Collected data
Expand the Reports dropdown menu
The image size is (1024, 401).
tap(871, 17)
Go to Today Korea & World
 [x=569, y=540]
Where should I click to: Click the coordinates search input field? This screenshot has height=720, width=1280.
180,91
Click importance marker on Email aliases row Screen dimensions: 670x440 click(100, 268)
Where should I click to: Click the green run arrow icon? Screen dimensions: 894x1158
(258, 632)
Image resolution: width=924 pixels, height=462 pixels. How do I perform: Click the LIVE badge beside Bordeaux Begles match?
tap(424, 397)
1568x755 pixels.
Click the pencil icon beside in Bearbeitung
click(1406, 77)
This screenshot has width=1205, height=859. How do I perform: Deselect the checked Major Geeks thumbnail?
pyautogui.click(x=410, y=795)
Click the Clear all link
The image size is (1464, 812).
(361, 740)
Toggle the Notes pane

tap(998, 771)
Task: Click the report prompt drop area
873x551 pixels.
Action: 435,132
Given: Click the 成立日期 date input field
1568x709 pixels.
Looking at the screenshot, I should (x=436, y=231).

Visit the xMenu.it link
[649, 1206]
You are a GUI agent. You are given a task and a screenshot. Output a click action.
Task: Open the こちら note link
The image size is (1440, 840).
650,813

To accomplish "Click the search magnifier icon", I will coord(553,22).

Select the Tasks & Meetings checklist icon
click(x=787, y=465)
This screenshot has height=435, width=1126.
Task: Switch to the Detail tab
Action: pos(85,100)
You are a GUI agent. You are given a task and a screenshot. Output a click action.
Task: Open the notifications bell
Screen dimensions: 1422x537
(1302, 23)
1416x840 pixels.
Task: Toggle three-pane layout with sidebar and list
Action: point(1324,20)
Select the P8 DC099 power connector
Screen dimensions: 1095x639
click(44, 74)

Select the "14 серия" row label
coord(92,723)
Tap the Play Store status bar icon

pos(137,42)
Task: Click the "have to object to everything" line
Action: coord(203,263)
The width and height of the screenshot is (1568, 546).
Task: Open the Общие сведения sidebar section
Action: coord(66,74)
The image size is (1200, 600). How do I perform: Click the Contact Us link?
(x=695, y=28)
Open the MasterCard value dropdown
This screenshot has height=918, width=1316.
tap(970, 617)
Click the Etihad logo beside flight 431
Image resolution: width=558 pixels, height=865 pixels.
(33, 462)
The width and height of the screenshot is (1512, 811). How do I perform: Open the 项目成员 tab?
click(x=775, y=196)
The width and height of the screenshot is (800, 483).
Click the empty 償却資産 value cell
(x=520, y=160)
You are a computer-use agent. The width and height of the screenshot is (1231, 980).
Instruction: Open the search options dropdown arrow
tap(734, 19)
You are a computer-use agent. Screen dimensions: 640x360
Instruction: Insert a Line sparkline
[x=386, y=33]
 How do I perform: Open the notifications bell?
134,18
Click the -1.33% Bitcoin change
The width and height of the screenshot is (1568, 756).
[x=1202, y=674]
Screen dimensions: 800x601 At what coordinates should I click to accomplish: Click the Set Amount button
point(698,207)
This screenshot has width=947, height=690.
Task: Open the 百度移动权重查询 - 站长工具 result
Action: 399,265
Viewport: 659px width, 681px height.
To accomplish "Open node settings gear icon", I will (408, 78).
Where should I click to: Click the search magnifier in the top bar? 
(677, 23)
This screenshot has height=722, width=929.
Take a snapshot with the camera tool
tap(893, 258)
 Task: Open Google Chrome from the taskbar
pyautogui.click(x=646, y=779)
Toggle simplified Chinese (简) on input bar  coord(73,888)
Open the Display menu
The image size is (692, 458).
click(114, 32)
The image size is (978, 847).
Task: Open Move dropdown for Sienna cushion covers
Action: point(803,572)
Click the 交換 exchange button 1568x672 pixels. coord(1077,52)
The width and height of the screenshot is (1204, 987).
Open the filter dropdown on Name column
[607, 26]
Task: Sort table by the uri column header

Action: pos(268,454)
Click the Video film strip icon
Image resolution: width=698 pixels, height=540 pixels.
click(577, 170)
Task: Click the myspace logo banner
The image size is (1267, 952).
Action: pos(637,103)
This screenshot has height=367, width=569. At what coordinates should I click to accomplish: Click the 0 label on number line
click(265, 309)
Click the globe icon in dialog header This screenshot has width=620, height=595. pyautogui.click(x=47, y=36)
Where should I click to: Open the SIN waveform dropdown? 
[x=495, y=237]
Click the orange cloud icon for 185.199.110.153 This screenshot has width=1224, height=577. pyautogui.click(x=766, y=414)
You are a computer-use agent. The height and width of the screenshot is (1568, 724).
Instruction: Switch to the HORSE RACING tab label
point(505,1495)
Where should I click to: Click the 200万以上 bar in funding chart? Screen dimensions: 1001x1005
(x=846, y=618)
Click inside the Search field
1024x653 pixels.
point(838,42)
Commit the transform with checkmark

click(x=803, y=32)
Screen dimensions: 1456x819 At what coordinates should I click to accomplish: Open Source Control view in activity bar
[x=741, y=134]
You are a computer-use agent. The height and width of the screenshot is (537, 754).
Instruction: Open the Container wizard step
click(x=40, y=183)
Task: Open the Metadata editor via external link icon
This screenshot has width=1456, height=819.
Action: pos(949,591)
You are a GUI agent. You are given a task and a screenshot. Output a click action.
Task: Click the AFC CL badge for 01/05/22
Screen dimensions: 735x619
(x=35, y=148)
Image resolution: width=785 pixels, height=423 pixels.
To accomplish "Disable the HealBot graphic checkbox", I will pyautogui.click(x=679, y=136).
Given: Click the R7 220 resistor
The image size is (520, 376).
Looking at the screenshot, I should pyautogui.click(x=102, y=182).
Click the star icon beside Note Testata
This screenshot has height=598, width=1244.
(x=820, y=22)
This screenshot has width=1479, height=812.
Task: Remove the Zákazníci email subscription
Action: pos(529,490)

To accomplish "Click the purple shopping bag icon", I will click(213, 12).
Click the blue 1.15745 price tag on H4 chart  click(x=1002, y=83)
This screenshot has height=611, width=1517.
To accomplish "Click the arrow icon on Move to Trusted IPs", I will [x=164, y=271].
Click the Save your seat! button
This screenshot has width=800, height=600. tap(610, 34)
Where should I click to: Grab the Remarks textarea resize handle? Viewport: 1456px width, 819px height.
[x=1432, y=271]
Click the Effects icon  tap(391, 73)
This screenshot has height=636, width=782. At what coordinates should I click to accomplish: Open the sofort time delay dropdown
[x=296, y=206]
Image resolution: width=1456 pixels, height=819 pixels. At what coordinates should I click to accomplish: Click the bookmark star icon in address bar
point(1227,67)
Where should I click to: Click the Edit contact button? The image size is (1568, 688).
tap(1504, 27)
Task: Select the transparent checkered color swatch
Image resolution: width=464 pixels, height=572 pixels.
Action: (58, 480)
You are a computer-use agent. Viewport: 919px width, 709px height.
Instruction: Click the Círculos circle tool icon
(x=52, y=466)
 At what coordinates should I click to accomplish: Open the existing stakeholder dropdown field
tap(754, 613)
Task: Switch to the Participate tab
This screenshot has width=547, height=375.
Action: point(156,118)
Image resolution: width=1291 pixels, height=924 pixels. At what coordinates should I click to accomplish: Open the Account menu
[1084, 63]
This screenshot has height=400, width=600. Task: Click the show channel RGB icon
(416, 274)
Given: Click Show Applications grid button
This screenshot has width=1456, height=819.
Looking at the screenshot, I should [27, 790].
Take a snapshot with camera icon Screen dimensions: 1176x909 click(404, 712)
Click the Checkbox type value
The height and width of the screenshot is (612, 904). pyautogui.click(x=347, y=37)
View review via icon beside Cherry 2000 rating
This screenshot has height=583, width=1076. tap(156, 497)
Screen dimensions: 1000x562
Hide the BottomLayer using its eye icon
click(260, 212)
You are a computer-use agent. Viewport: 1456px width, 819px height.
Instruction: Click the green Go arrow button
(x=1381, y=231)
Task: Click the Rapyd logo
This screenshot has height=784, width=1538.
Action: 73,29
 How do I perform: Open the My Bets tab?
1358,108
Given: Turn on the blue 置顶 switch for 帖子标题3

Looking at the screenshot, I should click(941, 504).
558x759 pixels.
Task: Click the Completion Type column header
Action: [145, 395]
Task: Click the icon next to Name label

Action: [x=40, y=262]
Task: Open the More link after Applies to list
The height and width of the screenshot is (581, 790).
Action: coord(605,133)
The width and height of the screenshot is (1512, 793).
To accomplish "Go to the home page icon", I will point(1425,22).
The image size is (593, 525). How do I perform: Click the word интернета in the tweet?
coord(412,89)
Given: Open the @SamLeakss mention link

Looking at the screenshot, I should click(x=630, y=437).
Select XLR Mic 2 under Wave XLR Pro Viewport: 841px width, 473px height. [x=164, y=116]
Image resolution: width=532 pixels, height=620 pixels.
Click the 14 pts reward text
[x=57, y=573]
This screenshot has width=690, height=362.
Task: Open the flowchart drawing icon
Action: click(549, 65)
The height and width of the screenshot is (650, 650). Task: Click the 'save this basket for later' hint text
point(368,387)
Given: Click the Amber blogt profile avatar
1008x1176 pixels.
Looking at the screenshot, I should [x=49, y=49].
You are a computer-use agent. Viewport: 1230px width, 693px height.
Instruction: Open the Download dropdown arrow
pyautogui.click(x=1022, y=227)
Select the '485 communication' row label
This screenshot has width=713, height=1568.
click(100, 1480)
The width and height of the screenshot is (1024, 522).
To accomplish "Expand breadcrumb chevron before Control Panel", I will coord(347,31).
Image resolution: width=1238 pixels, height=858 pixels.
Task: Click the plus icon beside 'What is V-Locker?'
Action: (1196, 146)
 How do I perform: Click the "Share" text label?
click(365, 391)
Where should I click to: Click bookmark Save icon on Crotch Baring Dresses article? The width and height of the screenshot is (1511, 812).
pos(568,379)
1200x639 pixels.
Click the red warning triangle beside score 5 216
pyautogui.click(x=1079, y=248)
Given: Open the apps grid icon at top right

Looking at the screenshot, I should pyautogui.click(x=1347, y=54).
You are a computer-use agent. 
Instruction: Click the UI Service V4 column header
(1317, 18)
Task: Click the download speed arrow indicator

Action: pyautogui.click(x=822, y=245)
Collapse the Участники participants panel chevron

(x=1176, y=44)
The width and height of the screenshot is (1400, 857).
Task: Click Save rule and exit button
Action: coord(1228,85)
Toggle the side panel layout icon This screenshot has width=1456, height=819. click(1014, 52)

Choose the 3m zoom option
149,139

GIVEN REQUEST
Could you format the lines starting at the one containing "How do I perform: Open the notifications" and ending at the one containing "pyautogui.click(x=646, y=779)", both included, as a numbered list with blank lines omitted?

ANSWER TO THIS PROBLEM
1.  How do I perform: Open the notifications bell?
2. 134,18
3. Click the -1.33% Bitcoin change
4. The width and height of the screenshot is (1568, 756).
5. [x=1202, y=674]
6. Screen dimensions: 800x601 At what coordinates should I click to accomplish: Click the Set Amount button
7. point(698,207)
8. This screenshot has width=947, height=690.
9. Task: Open the 百度移动权重查询 - 站长工具 result
10. Action: 399,265
11. Viewport: 659px width, 681px height.
12. To accomplish "Open node settings gear icon", I will (408, 78).
13. Where should I click to: Click the search magnifier in the top bar? 
14. (677, 23)
15. This screenshot has height=722, width=929.
16. Take a snapshot with the camera tool
17. tap(893, 258)
18.  Task: Open Google Chrome from the taskbar
19. pyautogui.click(x=646, y=779)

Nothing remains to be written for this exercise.